Fig. 5: Analysis of correlation between ONT-based tools and WGBS.

a A table presenting Pearson’s correlation between the methods based on nanopore signal and whole genome bisulfite sequencing (WGBS). Only the sites with coverage higher than 5x for each tool were included. Both R9.4.1 Rockfish models outperform Megalodon and Nanopolish on every evaluation dataset. R10.4.1 Rockfish outperforms Remora on the Mouse dataset, but slightly underperforms on the NA12878 dataset. The highest correlation scores are bolded in the table. b–d 2D histograms representing correlation between b Rockfish models, c the base model and WGBS and d the small model and WGBS for the R9.4.1 NA12878 datasets. The models exhibit a high correlation with each other and with WGBS. Each axis is divided into 20 bins, and counts are represented on a log scale. e Methylation frequency for every ONT-based tool and WGBS with respect to the binned distance from the transcription start sites (TSSs) on the R9.4.1 NA12878 dataset.

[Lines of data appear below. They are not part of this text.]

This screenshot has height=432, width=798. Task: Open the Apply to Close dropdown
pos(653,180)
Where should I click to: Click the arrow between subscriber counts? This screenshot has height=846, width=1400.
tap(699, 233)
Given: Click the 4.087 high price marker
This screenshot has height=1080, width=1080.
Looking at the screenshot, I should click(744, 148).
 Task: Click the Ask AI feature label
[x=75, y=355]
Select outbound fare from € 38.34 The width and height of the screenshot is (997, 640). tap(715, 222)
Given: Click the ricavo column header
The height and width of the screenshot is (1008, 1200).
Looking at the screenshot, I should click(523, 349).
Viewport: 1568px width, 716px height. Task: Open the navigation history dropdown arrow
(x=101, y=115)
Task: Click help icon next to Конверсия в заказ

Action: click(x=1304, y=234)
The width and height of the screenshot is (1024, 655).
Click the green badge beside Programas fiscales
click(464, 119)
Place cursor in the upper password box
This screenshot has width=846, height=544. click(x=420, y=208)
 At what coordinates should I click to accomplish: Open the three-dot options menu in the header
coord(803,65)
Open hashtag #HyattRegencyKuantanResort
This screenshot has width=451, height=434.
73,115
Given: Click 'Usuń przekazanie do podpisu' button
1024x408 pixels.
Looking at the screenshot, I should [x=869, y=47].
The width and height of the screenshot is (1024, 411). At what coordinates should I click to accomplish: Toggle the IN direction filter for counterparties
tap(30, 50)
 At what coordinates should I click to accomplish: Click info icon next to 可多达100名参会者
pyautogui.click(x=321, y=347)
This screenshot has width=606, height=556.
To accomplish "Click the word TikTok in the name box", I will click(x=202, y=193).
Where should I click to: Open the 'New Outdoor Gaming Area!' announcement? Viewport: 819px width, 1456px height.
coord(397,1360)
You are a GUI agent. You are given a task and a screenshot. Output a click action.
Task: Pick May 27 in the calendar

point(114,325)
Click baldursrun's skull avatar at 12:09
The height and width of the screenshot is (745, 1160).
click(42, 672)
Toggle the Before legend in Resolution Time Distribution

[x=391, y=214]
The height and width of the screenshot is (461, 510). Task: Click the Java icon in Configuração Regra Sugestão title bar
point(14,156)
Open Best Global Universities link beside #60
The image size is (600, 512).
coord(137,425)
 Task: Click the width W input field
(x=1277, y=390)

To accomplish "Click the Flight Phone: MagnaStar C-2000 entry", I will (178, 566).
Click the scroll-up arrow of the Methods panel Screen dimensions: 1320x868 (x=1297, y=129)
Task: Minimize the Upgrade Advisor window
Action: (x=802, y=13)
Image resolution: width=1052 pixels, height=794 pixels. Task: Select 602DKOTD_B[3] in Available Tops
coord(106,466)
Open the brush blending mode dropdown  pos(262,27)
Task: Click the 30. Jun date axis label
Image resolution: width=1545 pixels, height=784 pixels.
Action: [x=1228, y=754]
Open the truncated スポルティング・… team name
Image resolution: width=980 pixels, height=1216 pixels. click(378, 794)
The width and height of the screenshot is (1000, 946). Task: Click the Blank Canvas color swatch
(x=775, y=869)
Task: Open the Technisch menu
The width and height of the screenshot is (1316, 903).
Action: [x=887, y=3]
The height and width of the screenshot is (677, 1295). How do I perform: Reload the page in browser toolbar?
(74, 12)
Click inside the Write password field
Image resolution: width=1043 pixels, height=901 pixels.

Both R9.4.1 Rockfish models show high consistency with other ONT-based tools and, more importantly, WGBS. f the distribution of the absolute difference between every ONT-based tool and WGBS. R9.4.1 Rockfish models reduce the absolute difference between ONT and WGBS. Data (n = 81) in the box plot are presented as follows: the centre line indicates the median, the bounds of the box represent the first and third quartiles (Q1 and Q3), and the whiskers extend to the minimum and maximum values within 1.5 times the interquartile range (IQR). Outliers beyond this range are plotted individually. Source data are provided as a Source Data file.